Dia bahkan tidak memikirkannya.
Cincin────────
Telinganya berdenging, pikirannya kabur, dan pandangannya cepat berkedip.
Tubuhnya bergerak sebelum pikirannya sempat mengejar, qi batinnya meledak keluar saat ia melontarkan dirinya maju.
BOOM────────!!!
Sesaat, dunia menjadi gelap. Ketika penglihatannya kembali, ekspresi terkejut sang tetua terlihat.
Mata Seojun merah padam.

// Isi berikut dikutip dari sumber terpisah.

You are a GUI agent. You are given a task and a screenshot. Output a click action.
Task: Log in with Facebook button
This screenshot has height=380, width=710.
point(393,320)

Matanya, bersinar dengan cahaya keemasan yang cemerlang, menyerap segala sesuatu yang terbuat dari qi.
Tangannya terulur, membidik pergelangan tangan orang tua itu.
Tepat saat ia hendak menangkap dan melemparkan pria itu, sesuatu dalam dirinya pecah.
“Kugh…!”
Darah mengalir deras ke tenggorokannya.
Seni batin si tua telah menyerang bagian dalam dirinya.
“Kamu bangsat…”
Namun pada akhirnya, seni batin hanyalah qi yang ditransformasikan.
Bakat Seojun menguasai teknik sang tetua dalam sekejap.
Dan sebaliknya, ia mengalihkan aliran itu untuk mempercepat qi batinnya sendiri lebih jauh lagi.
Seni Ilahi Roh Raksasa.
Qi batinnya yang mengamuk berubah menjadi badai yang mengamuk. Pecahan-pecahan qi terlepas dari pusaran air yang kacau, dan sambil berhamburan seperti kelopak bunga—
“…Masih tidak menggerakkan tangan itu?”
─bunga plum yang pucat dan tak berwarna mulai mekar sempurna.